Tale certificazione, rilasciata in formato cartaceo o elettronico tramite l’apposita piattaforma nazionale-DGC, è stabilito possa consentire al soggetto titolare di:

  • effettuare spostamenti in entrata e in uscita dai territori classificati come ‘zona rossa’ o ‘zona arancione’, fermo restando che detti spostamenti sono consentiti ove effettuati per esigenze lavorative, per situazioni di necessità o per motivi di salute o per il rientro alla propria residenza, domicilio od abitazione (art. 2, c. 1);
  • derogare a divieti di spostamento da e per l’estero o all’obbligo di sottoporsi a misure sanitarie in dipendenza dei medesimi spostamenti (art. 2, c. 3);
  • partecipare a particolari eventi, riservati a chi sia in possesso di detta certificazione (art. 5, c. 4);
  • partecipare a fiere, convegni e congressi riservati a soli soggetti in possesso della certificazione stessa (art. 7, c. 2).

Come accennato in premessa, con riferimento a quanto disposto dal citato art. 9 del D.L. 22 aprile 2021, n. 52 e contestualmente all’entrata in vigore del decreto stesso, il Garante per la protezione dei dati personali ha diramato un provvedimento mediante la quale ha rilevato gravi criticità ‘tali da inficiare, se non opportunamente modificata, la validità e il funzionamento del sistema previsto per la riapertura degli spostamenti durante la pandemia’.

Il Garante ha auspicato un intervento urgente a tutela dei diritti e delle libertà delle persone, un ‘avvertimento formale’ circa il quale è stato dato tempestiva comunicazione ai Dicasteri coinvolti.

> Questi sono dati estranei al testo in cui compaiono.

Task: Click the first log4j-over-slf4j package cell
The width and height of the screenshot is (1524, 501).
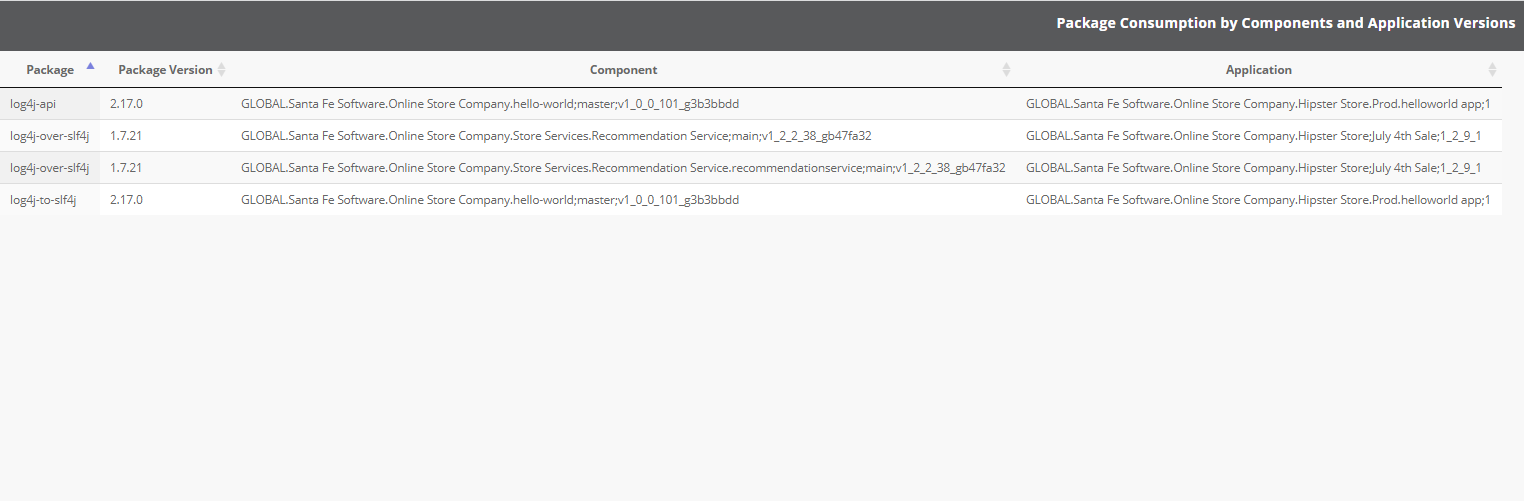Action: tap(50, 136)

In particolare, il Garante ha precisato come la disciplina introdotta dal richiamato D.L. 22 aprile 2021, n. 52 non costituisca una base normativa idonea per l’introduzione della certificazione verde, risultando peraltro gravemente incompleta e basata su una non accurata valutazione dei rischi per i diritti e le libertà personali dal momento che:

  • non sono individuate con precisione le finalità per il trattamento dei dati sulla salute;
  • in palese violazione del principio di trasparenza, non è specificato chi sia il titolare del trattamento dei dati personali, (impedendo di fatto l’esercizio dei diritti degli interessati), così come non sono stabiliti tempi di conservazione dei dati né misure adeguate a garantire la loro integrità e riservatezza;
  • è violato il principio di minimizzazione del dato e si registra il rischio concreto che siano dedotti nella certificazione dati inesatti o non aggiornati, esponendo l’interessato al grave rischio di subire immotivate limitazioni alla libertà di spostamento.

Più recentemente, il Garante ha altresì comunicato di avere avviato un’istruttoria per verificare la congruità del progetto locale di certificazione della Provincia autonoma di Bolzano (‘CoronaPass Alto Adige’).

Fermo restando che, come espressamente previsto dalla normativa comunitaria e italiana, l’introduzione della certificazione verde avrebbe potuto essere opportunamente disciplinata se fosse stata promossa e realizzata la necessaria interlocuzione con il Garante stesso, l’evoluzione normativa produrrà certamente effetti di rilievo anche con riguardo alle strategie delle imprese, dal momento che la certificazione verde inciderà in modo significativo sul piano organizzativo sia in relazione al Protocollo condiviso 6 aprile 2021 di aggiornamento delle misure per il contrasto e il contenimento della diffusione del virus SARS-CoV-2/Covid-19 che con riferimento all’opportunità di realizzare un piano aziendale di vaccinazione diretta in osservanza del Protocollo nazionale 6 aprile 2021.